Only one-quarter of public servants in New Zealand will be eligible for modest pay increases over the next three years, according to public service minister Chris Hipkins.
Last year public service commissioner Peter Hughes initiated a pay freeze across the government until June 2021, in response to the economic impacts of COVID-19.
In updated guidance, announced by Hipkins on Tuesday, agencies have been directed to only grant pay increases to those earning below $60,000, and to use restraint. Those lower-paid employees account for about 25% of the public sector.
“The updated guidance will continue to mean no pay increases for those earning over $100,000 and senior leaders within the public service,” he said.
“We want to see those on lower wages be the focus of any increases in pay. This is about prioritising spending. The policy will also help protect jobs by taking financial pressure off the public wage bill.”
The guidance has been extended for a further three years.
Finance minister Grant Roberson said COVID-19 response measures like the wage subsidy, while successful, had increased NZ’s debt.
“As the recovery gets underway, we are keeping a close watch on the debt taken on during COVID-19 to support the economy. Just as businesses are making decisions as they plan for the recovery, our responsible economic approach means the government is faced with choices about where new spending is targeted,” he said.

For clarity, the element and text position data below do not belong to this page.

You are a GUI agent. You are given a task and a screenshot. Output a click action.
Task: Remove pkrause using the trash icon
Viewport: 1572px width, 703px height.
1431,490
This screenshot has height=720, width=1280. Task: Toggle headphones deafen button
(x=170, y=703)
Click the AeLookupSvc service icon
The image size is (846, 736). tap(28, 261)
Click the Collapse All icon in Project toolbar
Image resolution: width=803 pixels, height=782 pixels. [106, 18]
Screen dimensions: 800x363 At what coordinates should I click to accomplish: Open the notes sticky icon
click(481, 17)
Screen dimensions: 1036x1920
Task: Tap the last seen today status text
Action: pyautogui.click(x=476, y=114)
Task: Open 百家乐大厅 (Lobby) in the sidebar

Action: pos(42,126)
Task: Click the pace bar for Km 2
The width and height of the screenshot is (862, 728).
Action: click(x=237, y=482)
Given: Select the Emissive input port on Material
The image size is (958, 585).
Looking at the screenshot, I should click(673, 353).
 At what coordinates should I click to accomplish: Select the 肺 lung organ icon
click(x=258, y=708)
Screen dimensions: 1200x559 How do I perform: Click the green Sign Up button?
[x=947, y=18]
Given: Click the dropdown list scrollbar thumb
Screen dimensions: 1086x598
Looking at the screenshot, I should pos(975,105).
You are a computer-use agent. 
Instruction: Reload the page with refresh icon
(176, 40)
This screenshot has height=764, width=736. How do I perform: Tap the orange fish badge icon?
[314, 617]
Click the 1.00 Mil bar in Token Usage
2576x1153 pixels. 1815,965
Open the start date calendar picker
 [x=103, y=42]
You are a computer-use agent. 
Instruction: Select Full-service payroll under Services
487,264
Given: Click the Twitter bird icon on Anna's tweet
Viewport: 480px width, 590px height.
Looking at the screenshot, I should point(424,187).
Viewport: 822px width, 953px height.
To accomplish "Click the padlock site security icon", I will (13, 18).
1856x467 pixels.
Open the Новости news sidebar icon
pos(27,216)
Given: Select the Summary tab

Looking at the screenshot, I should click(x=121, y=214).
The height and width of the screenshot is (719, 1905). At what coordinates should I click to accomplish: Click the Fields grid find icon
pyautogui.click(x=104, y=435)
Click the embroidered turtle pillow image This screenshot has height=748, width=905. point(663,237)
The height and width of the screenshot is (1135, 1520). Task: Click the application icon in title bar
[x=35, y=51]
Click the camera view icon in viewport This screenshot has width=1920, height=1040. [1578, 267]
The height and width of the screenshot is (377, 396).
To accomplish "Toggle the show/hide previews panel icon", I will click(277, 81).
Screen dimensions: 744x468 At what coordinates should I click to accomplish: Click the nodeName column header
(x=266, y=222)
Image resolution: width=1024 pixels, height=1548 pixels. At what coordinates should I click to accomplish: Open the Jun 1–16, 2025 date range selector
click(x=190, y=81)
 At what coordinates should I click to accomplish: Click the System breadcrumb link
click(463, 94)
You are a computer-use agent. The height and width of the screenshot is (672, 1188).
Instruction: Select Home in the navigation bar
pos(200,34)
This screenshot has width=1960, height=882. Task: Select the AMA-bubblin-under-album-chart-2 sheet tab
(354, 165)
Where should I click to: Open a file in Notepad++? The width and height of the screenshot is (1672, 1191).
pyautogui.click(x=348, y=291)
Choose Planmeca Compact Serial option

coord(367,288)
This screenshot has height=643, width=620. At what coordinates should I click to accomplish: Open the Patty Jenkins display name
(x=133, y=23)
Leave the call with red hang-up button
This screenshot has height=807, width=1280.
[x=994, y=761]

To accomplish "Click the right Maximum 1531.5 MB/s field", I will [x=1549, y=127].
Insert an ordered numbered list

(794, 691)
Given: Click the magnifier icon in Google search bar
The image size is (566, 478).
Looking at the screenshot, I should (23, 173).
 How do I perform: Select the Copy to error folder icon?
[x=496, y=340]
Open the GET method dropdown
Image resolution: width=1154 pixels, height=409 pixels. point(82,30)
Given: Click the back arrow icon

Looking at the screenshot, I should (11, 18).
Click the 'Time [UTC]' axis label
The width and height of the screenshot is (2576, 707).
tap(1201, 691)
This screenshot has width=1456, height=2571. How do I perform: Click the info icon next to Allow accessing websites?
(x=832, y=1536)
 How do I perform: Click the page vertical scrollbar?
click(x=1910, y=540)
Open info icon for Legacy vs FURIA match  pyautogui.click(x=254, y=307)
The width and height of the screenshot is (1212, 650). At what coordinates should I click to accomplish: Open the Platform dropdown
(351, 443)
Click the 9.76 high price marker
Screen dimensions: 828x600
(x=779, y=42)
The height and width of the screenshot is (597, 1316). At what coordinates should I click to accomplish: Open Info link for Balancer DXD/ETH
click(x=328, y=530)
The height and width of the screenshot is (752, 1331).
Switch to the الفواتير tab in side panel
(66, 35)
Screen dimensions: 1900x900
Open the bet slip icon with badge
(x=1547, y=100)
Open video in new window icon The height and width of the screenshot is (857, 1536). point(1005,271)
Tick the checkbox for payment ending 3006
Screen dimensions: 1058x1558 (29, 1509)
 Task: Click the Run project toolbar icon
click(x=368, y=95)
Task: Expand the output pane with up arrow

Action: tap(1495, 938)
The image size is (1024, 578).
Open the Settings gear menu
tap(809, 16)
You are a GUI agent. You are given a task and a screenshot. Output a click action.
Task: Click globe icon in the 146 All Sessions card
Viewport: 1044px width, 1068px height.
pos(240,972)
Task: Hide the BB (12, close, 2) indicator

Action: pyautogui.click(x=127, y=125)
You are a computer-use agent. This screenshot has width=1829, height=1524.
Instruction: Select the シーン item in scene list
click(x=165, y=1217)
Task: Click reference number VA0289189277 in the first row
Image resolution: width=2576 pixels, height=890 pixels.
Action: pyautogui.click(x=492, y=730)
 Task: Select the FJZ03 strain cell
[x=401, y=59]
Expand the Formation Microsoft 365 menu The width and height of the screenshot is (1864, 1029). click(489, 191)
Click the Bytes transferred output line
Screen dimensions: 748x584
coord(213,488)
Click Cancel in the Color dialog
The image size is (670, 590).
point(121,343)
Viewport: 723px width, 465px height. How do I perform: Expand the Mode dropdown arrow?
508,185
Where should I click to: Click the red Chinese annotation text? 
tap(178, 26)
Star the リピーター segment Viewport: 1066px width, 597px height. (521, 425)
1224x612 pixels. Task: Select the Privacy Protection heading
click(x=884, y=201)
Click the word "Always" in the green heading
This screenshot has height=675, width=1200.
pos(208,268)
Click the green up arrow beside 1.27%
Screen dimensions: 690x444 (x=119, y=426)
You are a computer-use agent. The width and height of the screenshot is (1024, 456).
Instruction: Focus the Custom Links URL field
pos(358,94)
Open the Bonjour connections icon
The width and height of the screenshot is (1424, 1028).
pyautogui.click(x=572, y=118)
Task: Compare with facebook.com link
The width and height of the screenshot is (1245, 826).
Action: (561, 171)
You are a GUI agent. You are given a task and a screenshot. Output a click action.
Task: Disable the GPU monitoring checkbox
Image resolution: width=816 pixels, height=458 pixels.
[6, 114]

The union representing NZ public servants said the pay restrictions would be a “tough pill to swallow” for the government employees who supported business owners and workers during and following lockdowns.
“The government can tell employers not to offer pay increases, but it doesn’t seem able to limit increases in the cost of living. Public servants are more likely to rent than most New Zealanders, and both rents and house prices continue to skyrocket up,” Public Service Association national secretary Kerry Davies said.
“It seems like governments always find an excuse to undervalue public servants and restrict their pay, whether it’s COVID-19, the Global Financial Crisis or the Great Depression. It’s unfair and it’s bad economics. Social workers and DOC rangers don’t put pay rises into offshore accounts, they spend it at local businesses and support our economy. Reduced consumer spending will help no one.”
The median salary for a PSA member is $59,000 a year, and 80% of members earn less than $75,000.